▶ _Information shown_:
════════════════

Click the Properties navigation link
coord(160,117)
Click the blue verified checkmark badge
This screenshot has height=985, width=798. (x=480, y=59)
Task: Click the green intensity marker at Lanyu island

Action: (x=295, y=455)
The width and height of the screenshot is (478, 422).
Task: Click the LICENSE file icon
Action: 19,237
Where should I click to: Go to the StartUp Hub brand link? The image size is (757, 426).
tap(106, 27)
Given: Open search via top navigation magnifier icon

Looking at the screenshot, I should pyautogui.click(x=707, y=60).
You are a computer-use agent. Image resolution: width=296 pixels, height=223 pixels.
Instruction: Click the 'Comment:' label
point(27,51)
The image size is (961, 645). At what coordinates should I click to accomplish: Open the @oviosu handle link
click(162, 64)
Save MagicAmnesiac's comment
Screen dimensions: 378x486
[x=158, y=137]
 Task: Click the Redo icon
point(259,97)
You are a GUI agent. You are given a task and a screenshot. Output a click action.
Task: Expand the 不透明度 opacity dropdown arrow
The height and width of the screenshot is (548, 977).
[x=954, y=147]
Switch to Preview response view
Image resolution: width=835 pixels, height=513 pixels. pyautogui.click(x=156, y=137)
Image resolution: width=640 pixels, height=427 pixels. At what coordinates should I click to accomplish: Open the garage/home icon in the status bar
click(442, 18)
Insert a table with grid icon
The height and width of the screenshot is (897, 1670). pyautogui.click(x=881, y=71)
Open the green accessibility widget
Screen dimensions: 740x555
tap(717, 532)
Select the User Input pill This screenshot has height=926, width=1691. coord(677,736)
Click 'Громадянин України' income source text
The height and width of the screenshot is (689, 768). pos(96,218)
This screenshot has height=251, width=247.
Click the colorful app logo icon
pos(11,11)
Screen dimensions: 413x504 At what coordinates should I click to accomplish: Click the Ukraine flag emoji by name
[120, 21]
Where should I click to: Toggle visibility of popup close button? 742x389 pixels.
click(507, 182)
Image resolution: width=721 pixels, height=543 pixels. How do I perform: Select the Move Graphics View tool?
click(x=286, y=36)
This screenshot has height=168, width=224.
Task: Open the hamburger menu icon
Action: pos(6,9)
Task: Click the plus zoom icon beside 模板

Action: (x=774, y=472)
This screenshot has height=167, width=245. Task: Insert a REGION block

════════════════

▶ _Direction_: Could you output all of the records above again, line for line, with nothing changed?

▶ _Answer below_:
Click the Properties navigation link
coord(160,117)
Click the blue verified checkmark badge
This screenshot has height=985, width=798. (x=480, y=59)
Task: Click the green intensity marker at Lanyu island

Action: (x=295, y=455)
The width and height of the screenshot is (478, 422).
Task: Click the LICENSE file icon
Action: 19,237
Where should I click to: Go to the StartUp Hub brand link? The image size is (757, 426).
tap(106, 27)
Given: Open search via top navigation magnifier icon

Looking at the screenshot, I should pyautogui.click(x=707, y=60).
You are a computer-use agent. Image resolution: width=296 pixels, height=223 pixels.
Instruction: Click the 'Comment:' label
point(27,51)
The image size is (961, 645). At what coordinates should I click to accomplish: Open the @oviosu handle link
click(162, 64)
Save MagicAmnesiac's comment
Screen dimensions: 378x486
[x=158, y=137]
 Task: Click the Redo icon
point(259,97)
You are a GUI agent. You are given a task and a screenshot. Output a click action.
Task: Expand the 不透明度 opacity dropdown arrow
The height and width of the screenshot is (548, 977).
[x=954, y=147]
Switch to Preview response view
Image resolution: width=835 pixels, height=513 pixels. pyautogui.click(x=156, y=137)
Image resolution: width=640 pixels, height=427 pixels. At what coordinates should I click to accomplish: Open the garage/home icon in the status bar
click(442, 18)
Insert a table with grid icon
The height and width of the screenshot is (897, 1670). pyautogui.click(x=881, y=71)
Open the green accessibility widget
Screen dimensions: 740x555
tap(717, 532)
Select the User Input pill This screenshot has height=926, width=1691. coord(677,736)
Click 'Громадянин України' income source text
The height and width of the screenshot is (689, 768). pos(96,218)
This screenshot has height=251, width=247.
Click the colorful app logo icon
pos(11,11)
Screen dimensions: 413x504 At what coordinates should I click to accomplish: Click the Ukraine flag emoji by name
[120, 21]
Where should I click to: Toggle visibility of popup close button? 742x389 pixels.
click(507, 182)
Image resolution: width=721 pixels, height=543 pixels. How do I perform: Select the Move Graphics View tool?
click(x=286, y=36)
This screenshot has height=168, width=224.
Task: Open the hamburger menu icon
Action: pos(6,9)
Task: Click the plus zoom icon beside 模板

Action: (x=774, y=472)
This screenshot has height=167, width=245. Task: Insert a REGION block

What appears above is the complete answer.